Martin Connor (Brooklyn, New York)
One of the neighborhoods I represented when they were old=time ethic enclaves---what wonderful character they had! The voters were as loyal as any legislator could wish for.
Paul (Brooklyn)
It is amazing how many Italian restaurants/food stores are still there despite the area being gentrified. Bamontes, Frost, Fortunato Bros. are just a few of them. Unfortunately a few closed too like Crisi's, Conos and others. Carmines restaurant probably gives you the best bang for the buck, great food at reasonable prices. If I am not mistaken in the first picture to the left is Emilio attending the San Cono Association get together. His son name Cono was a victim at the WTC in 911. Emilio started a classic pizza restaurant in nearby Greenpoint named LA that is still going despite Emilio's retirement. It is a gold mine re good Italian food at reasonable prices. His legacy re this restaurant is priceless.
Mark C. (Saratoga Springs, NY)
Back in the late 1950's and the 1960's when I was a young boy in East Utica, NY which then was almost exclusively populated with first and second generation southern Italians, my bachelor great uncle Aristide (nicknamed "Jake") who lived with my widowed grandmother and my four maiden aunts in a two family house (we lived in the second floor flat) and three or four of his paesans would gather on Saturday afternoons in the summer in our backyard playing briscola until a gallon of homemade red wine was emptied. Usually the group would pick one of the players to "go dry" meaning the winner of each game would not fill his glass. How mad that player would get but what fun the gang would have. Simpler times, simpler life.

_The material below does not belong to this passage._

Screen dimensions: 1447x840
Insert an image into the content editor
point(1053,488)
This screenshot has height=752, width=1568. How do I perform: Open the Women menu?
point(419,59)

Monica Bee (San Francisco)
Beautiful images and words. It's hard to witness the loss of this community as the old-timers pass on and youngsters are forced out by real estate prices and richer newcomers. Thanks for sharing this slice of changing life.
Thatchern
I was born in this neighborhood and attended kindergarten at Our Lady of Mount Carmel. After kindergarten my parents moved out further on the Island but my Papa and his brothers, who owned a bakery on North 6th Street and Havemeyer, The DeLuca Brothers, remained. My Papa remained at his home on N. 6th Street until his death. I remember visiting him, going to the bakery shop and coming in to see the Giglio, it was always exciting to come into 'the city' and seeing the Giglio danced down the street was always a special treat. Thanks for the article and the photos.
Cat (Brooklyn)
@Thatchern My mother would ONLY buy St. Joseph's pastries from DeLucas!
Carol Ann (Mineola)
@Thatchern My mother grew up in that neighborhood and up until they saw that business we went there every week from Long Island
N. Smith (New York City)
Wonderful story. Great photographs. It's like opening the door to a close, but faraway part of Brooklyn and New York City history before the gentrifying masses took over. This native New Yorker thanks you for the journey down memory lane.

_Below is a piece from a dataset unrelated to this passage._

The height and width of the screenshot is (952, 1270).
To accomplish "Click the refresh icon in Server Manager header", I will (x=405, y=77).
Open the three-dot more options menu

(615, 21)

Sean Davey (Canberra, Australia)
Beautiful work.
Cat (Brooklyn)
My entire life, in photographs. Thank you for the excellent piece and beautiful photos. My family arrived from Orria (Salerno) in 1915. We are still in Williamsburg, 104 years later. May we never be forced to leave it, as so many of us have.
Paola Meta (Walnut Creek, CA)
My mother’s family arrived in 1955 to Bound Brook, NJ from Bojano (CB). My mom moved back to Italy as soon as she could and I was raised there, but I have infinite memories or summer and Christmas visits to a world very much like this, suspended between the new country and pre-war Italy. Everybody knew each other, the men worked construction, the women worked in the garment industry. Little English was spoken, the card games started on a Friday evening, the Sunday soccer radio link to Italy, and the food flowed like it was a wedding every day. I am sorry to say the push to integrate almost completely erased the Italian language from the second and third generations, but a few things are constant: the pride in who we are, the culture we share and bring forward into the future, and the fact we stand on the shoulder of these true giants who built this country with their own bare hands along with the rest of the people who came here on foot and by boat and succeeded against all odds.